(Un)Forgiveness
Blessed are the merciful, for they will be shown mercy.
Matthew 5:7
A few days ago I got to serve at our Youth God Encounter. Many of our youth experienced God in such an amazing way. I literally watched some of them change over the course of a day. There were different topics covered throughout the day and I found that one of the most impactful was on Forgiveness.
Pastor Duane delivered such a powerful message, one that for sure changed the lives of these young people. At the end of his message, they were given the opportunity to renounce the unforgiveness that held them bound. Some had one person to release and others had a list. Each one was given the necessary time to release and received the freedom that God had for them. As the session came to a close, Pastor Duane took the stage one last time. He shared that he could not close the session just yet. There was someone who needed more time and that they needed to forgive someone who may no longer be living.
Growing up my dad was in the picture, but wasn't necessarily the father that I desired for him to be. There were a lot of broken promises and let downs. There were moments of disappointment, but usually I could push past the momentary sadness and hope for a better outcome for the next time. Fast forward years later. One day I received news that my dad died of a massive heart attack. I don't really remember having an emotional outburst when I received the call. But I do remember my mind being flooded with so many thoughts and questions. I went back to Georgia for his funeral and that's when reality hit me. As I watched them lower my dad into the ground, in that moment I felt the final pieces of my heart break in regards to him. It was in that moment that I realized that for every questions that ran through my mind, the answers to them were also being lowered into the ground.
I attended the youth God encounter to serve but ended up receiving healing for an area of my life that I thought I was good. I realized that I developed unforgiveness towards my dad for years lost that I can never get back. As he was closing, Pastor Duane gave instructions for us write a letter to the person. In the letter, we had to share how we felt, forgive, and then release the person. I had to forgive my dad for not being the father I long for him to be and for not being there to protect me. I had to forgive him for not teaching me how to ride my first bike and for never telling me that I was beautiful. I had to forgive him for not being there on prom night or for graduation. I had to forgive him for never calling me to say I love you.

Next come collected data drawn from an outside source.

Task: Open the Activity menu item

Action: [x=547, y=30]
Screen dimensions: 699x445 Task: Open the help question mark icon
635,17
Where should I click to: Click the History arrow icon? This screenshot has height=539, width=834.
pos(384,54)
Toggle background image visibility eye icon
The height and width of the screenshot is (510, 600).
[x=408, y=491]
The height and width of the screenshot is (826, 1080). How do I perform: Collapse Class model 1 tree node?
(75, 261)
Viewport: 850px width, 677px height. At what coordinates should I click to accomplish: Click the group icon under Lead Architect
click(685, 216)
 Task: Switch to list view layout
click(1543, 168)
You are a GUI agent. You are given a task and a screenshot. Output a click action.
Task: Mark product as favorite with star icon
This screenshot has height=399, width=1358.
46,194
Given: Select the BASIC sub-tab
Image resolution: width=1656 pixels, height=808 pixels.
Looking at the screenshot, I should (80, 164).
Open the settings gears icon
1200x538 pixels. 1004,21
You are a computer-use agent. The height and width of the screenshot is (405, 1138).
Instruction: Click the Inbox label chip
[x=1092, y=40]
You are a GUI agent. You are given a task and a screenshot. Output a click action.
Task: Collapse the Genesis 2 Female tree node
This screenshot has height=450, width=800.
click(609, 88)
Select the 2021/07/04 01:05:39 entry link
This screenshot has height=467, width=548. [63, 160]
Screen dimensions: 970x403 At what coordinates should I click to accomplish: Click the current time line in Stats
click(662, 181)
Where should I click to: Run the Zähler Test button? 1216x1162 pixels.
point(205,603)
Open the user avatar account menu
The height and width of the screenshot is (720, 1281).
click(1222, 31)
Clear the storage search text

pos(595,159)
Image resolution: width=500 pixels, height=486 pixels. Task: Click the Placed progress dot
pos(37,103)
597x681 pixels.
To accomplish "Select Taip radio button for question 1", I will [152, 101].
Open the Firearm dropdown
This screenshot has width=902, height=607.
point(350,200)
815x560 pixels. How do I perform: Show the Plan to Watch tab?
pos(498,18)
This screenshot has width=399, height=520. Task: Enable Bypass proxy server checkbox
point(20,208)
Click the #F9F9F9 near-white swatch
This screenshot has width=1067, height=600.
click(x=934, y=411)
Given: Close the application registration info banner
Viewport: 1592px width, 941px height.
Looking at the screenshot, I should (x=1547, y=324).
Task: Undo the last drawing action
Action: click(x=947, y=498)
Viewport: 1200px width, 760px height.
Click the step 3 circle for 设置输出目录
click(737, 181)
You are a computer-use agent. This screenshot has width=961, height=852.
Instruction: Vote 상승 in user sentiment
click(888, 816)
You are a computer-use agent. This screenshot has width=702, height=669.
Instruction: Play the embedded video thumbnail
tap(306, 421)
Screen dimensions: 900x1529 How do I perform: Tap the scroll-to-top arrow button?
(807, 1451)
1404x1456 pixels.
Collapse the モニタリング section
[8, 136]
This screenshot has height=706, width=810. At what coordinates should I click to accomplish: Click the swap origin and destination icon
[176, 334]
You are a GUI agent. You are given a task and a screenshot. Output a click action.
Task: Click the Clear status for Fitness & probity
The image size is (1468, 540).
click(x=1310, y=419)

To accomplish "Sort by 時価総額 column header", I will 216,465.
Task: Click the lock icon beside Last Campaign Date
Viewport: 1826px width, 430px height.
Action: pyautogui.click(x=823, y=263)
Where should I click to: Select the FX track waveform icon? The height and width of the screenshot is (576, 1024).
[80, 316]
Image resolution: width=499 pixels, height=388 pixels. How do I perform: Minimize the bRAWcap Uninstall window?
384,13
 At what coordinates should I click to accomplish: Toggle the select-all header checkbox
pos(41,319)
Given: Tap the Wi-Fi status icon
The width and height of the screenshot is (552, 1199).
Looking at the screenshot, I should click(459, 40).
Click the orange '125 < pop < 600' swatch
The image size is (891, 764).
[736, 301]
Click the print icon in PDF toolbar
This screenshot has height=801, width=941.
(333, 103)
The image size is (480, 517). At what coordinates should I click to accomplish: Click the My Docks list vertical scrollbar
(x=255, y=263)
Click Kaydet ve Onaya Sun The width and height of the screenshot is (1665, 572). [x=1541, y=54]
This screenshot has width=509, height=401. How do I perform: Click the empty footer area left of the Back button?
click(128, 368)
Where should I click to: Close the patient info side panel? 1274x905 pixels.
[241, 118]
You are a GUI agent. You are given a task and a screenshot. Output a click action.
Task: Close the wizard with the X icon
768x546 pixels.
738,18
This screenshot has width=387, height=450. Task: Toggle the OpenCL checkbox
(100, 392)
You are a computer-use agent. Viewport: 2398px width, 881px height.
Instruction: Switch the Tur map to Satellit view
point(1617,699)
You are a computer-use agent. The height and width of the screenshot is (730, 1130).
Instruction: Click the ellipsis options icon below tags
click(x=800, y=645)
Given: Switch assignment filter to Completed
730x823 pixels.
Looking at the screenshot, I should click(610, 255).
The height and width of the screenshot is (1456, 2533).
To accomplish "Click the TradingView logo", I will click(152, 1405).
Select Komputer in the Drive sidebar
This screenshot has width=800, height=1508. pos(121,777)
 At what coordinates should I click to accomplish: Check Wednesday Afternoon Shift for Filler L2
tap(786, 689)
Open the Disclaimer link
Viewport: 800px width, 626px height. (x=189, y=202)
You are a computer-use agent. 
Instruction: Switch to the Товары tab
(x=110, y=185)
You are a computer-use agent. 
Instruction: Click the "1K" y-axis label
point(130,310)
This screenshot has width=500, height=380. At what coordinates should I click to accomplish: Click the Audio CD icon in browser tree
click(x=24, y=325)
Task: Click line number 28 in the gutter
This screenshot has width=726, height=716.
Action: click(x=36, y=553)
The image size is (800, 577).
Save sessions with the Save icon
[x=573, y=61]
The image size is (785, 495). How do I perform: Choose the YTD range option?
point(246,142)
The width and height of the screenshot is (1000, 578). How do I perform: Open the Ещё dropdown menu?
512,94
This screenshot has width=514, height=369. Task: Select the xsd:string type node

Like mine, your story may warrant legitimate reasons as to why you feel the way you do concerning those who have initiated hurt or disappointment in your life, but I will be honest with you, its not excusable. Matthew 6:15 says, "But if you refuse to forgive others, your Father will not forgive your sins."
Some may say, "If I forgive them, then I am just letting them get away with what they did to me!" Let me assure you, that is not the case. Forgiveness is not about excusing the offense. It's about looking beyond the offense and loving them with love Christ. They key is being able to let go of expectation of a desired outcome, then choose to forgive and love the person. Just be clear, in some cases, loving the person does not call for you to continue a personal relationship with that person. If you seek him for direction, God will give you wisdom and order your steps.
Like the old saying goes, "Unforgiveness is like drinking poison and expecting the other person to die." There are so many people dealing with all sorts of depression, sickness, anger, etc. and the root is unforgiveness. If we choose not to forgive, we forfeit the blessing of life, joy, peace and oneness with the Father.
Are you harboring unforgiveness in your heart for someone?
I challenge you to open you heart to God and ask him to reveal any area of unforgiveness. When He reveals those areas, use the letter method mentioned earlier in the post. If you want to go directly to the person, please only do so with the leading of the Holy Sprit. I know that letting go will not be the easiest thing to do, but I assure you, there is healing and freedom in forgiveness.
Prayer
Father, Your word commands us to be kind and tender-hearted to one another, forgiving each other just as you in Christ forgave us. So I ask that you reveal any area of unforgiveness in my heart. Forgive me of my sin. Help me to look beyond the offense, and to extend grace and love in a way that it reflects the love and grace expressed on the cross.